*Collected data entries*.
↓↓↓

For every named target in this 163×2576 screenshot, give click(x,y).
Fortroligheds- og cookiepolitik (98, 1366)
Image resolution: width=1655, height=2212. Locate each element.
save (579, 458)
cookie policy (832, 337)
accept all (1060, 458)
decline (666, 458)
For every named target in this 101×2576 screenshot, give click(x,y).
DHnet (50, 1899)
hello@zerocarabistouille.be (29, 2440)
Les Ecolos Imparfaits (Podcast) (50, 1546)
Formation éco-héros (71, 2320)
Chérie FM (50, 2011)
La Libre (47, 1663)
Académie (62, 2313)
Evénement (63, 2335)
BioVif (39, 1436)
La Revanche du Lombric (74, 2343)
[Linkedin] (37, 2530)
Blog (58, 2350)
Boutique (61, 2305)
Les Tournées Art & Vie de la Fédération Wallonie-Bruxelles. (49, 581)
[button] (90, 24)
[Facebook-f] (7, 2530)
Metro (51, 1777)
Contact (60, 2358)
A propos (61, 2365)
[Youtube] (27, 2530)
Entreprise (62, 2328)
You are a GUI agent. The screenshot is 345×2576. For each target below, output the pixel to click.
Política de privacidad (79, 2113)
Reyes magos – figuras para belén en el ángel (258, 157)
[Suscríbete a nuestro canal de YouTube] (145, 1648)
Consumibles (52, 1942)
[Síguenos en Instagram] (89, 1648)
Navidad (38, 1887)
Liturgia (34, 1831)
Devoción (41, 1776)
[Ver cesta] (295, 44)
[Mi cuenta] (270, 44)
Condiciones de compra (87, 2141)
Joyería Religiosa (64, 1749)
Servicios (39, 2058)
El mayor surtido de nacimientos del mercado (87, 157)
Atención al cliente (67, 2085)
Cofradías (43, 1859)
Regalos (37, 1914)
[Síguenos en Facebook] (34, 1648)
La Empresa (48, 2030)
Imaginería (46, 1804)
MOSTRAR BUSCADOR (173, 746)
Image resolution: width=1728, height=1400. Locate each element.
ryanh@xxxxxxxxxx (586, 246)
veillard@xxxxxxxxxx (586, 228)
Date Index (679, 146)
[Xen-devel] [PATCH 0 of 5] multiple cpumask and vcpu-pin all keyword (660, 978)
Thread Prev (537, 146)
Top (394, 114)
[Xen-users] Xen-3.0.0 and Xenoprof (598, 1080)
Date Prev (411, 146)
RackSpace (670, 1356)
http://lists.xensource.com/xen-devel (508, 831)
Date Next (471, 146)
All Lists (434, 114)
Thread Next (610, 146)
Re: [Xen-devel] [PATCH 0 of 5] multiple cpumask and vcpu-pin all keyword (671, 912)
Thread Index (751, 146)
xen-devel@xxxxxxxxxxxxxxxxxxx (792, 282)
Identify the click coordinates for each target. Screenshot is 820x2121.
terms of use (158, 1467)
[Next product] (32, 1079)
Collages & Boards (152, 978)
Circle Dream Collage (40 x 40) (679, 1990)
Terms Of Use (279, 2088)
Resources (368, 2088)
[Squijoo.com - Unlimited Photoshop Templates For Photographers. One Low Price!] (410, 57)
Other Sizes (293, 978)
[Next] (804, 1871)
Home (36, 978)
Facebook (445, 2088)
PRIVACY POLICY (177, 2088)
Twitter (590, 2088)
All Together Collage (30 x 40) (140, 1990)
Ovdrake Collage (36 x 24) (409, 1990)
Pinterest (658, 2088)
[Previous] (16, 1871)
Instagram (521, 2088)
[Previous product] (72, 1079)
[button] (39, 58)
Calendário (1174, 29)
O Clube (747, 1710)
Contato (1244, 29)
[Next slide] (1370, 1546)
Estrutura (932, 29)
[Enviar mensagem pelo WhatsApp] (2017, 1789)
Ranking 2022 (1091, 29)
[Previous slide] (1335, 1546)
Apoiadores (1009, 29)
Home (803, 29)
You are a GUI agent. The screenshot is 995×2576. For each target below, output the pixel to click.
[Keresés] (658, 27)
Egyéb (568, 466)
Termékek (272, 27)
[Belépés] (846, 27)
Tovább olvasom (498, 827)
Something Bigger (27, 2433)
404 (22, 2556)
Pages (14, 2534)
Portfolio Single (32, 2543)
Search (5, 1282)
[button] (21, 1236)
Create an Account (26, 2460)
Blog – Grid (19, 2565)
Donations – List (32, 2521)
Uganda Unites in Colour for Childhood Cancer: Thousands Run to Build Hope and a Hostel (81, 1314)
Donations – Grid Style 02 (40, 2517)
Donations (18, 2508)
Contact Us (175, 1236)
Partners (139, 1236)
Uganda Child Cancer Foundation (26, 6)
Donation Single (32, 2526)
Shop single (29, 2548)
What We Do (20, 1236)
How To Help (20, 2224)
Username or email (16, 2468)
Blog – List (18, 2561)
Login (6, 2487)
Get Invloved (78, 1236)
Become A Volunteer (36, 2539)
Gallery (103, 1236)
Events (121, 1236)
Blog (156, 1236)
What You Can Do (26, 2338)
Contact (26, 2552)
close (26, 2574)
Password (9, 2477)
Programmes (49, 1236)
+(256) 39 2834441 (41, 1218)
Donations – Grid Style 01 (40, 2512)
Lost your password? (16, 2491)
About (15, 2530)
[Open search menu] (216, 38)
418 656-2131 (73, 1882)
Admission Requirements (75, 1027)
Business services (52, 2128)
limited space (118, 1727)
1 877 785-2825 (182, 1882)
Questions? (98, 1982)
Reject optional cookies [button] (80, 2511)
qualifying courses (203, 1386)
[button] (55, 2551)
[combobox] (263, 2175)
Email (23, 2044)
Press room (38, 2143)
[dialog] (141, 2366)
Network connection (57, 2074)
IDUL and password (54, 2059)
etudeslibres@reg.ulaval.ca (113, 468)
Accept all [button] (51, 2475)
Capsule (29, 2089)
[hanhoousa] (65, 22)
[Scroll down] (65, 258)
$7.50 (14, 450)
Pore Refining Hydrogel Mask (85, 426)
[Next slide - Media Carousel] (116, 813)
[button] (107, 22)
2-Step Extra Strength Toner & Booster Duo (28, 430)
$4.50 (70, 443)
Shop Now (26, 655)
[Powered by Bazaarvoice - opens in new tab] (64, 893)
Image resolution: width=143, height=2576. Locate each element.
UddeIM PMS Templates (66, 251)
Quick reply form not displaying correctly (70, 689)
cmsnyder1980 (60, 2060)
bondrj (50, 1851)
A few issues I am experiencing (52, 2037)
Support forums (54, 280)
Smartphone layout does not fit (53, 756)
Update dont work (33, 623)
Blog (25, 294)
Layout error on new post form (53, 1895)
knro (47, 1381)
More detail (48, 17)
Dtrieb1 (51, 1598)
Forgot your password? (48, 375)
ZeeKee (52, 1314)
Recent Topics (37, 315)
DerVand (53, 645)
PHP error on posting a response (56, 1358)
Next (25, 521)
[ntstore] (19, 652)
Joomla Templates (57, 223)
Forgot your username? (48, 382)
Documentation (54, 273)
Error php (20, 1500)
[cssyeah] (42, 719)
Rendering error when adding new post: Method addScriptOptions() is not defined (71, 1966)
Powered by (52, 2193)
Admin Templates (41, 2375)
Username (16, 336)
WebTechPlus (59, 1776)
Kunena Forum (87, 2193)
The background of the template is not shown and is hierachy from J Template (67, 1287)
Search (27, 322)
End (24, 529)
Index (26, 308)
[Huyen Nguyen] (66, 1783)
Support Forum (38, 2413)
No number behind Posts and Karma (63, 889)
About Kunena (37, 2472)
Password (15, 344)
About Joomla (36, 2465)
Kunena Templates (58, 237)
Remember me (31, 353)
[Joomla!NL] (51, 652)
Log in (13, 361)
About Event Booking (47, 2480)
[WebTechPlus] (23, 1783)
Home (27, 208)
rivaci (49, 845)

↑↑↑

*What to produce*. In exact wording, restate the lines of the data above from the first through the one holding "Image resolution: width=1728, height=1400.", and stop after that line.

*Task answer*.
For every named target in this 163×2576 screenshot, give click(x,y).
Fortroligheds- og cookiepolitik (98, 1366)
Image resolution: width=1655, height=2212. Locate each element.
save (579, 458)
cookie policy (832, 337)
accept all (1060, 458)
decline (666, 458)
For every named target in this 101×2576 screenshot, give click(x,y).
DHnet (50, 1899)
hello@zerocarabistouille.be (29, 2440)
Les Ecolos Imparfaits (Podcast) (50, 1546)
Formation éco-héros (71, 2320)
Chérie FM (50, 2011)
La Libre (47, 1663)
Académie (62, 2313)
Evénement (63, 2335)
BioVif (39, 1436)
La Revanche du Lombric (74, 2343)
[Linkedin] (37, 2530)
Blog (58, 2350)
Boutique (61, 2305)
Les Tournées Art & Vie de la Fédération Wallonie-Bruxelles. (49, 581)
[button] (90, 24)
[Facebook-f] (7, 2530)
Metro (51, 1777)
Contact (60, 2358)
A propos (61, 2365)
[Youtube] (27, 2530)
Entreprise (62, 2328)
You are a GUI agent. The screenshot is 345×2576. For each target below, output the pixel to click.
Política de privacidad (79, 2113)
Reyes magos – figuras para belén en el ángel (258, 157)
[Suscríbete a nuestro canal de YouTube] (145, 1648)
Consumibles (52, 1942)
[Síguenos en Instagram] (89, 1648)
Navidad (38, 1887)
Liturgia (34, 1831)
Devoción (41, 1776)
[Ver cesta] (295, 44)
[Mi cuenta] (270, 44)
Condiciones de compra (87, 2141)
Joyería Religiosa (64, 1749)
Servicios (39, 2058)
El mayor surtido de nacimientos del mercado (87, 157)
Atención al cliente (67, 2085)
Cofradías (43, 1859)
Regalos (37, 1914)
[Síguenos en Facebook] (34, 1648)
La Empresa (48, 2030)
Imaginería (46, 1804)
MOSTRAR BUSCADOR (173, 746)
Image resolution: width=1728, height=1400. Locate each element.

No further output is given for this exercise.